I am proud that the UK is a world leader in science, research and innovation, including in the field of rare diseases. For example, the Life Sciences Sector Deal will help ensure new pioneering treatments and medical technologies are produced in the UK, improving patient lives and driving economic growth. Genomics, which is a cornerstone to this, will revolutionise healthcare as was pioneered by the successful 100,000 Genomes Project with its ground-breaking impact on UK rare diseases patients and those with cancer.
In any EU Exit outcome, patients will have the same access to UK expertise and centres of excellence as they do now. Additionally, the ability of the UK to participate in multinational trials, in the EU or the rest of the world, will not change and data generated in a UK trial will continue to be admissible for regulatory purposes in the EU and across the world.
Our vision for the UK’s future relationship with the EU for medicines and clinical trials is underpinned by international collaboration. As we approach EU Exit, we want to continue supporting co-operation and knowledge sharing across the whole of Europe to improve patient outcomes and research. We are currently exploring the possibility of cooperation between the MHRA and the European Medicines Agency (EMA) post-Brexit and have been engaging with stakeholders including charities, in preparations for the determining how the will (sic) regulate UK clinical trials.
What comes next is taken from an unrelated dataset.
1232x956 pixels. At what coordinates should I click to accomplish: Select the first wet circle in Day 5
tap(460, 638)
We hugely value the contribution of EU medical researchers in the UK. IN recognition of this, on 8th August 2019, the Prime Minister announced a new fast track immigration route aimed at enabling a wider pool of scientific talent to come to the UK. This route will ensure that those with specialist skills in STEM subjects can come to the UK and make an important contribution to our leading science and research sectors, significantly enhancing the intellectual and knowledge base of the UK.
We want to ensure that the UK can continue to take part in world-leading research collaborations after the UK leaves the EU and we will remain committed to creating mutually beneficial opportunities for collaboration with European and international partners.
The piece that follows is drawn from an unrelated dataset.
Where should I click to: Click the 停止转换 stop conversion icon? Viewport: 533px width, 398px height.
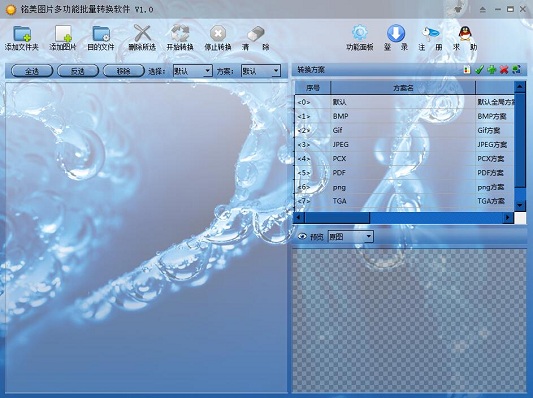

Obviously, this letter doesn’t answer our questions at all.
Group’s statement on Matt Hancock’s reply to our open letter:
3rd October 2019
Unfortunately the Secretary of State failed spectacularly to answer any of the questions we posed. We asked him to inform us of what the immediate future holds for us, he never replied. We pleaded for ERNs to be included in Article 50 negotiations and Mr Hancock never gave us any reassurance that they would in fact be included. His reply completely ignored our pleas. Also not addressed was how we will benefit from the long fought for shared IT infrastructure and EU funding and whether this will be duplicated after Brexit and at what cost.
His reply really didn’t demonstrate a firm grasp on health, biomedicine and clinical regulation. ERNs were built around the cross border EU health directives, its hard to see how that will work after Brexit and Mr Hancock has certainly not demonstrated how it would.
We, as the oldest and largest UK patient group representing some of the most chronically sick people in our country suffering from rare autoinflammatory conditions, expected more details from the Secretary of State responsible for our care. The UK rare disease population is 2.5 million and Mr Hancock was given the opportunity to speak to us directly and put our minds at ease. We feel he hasn’t taken the opportunity seriously enough.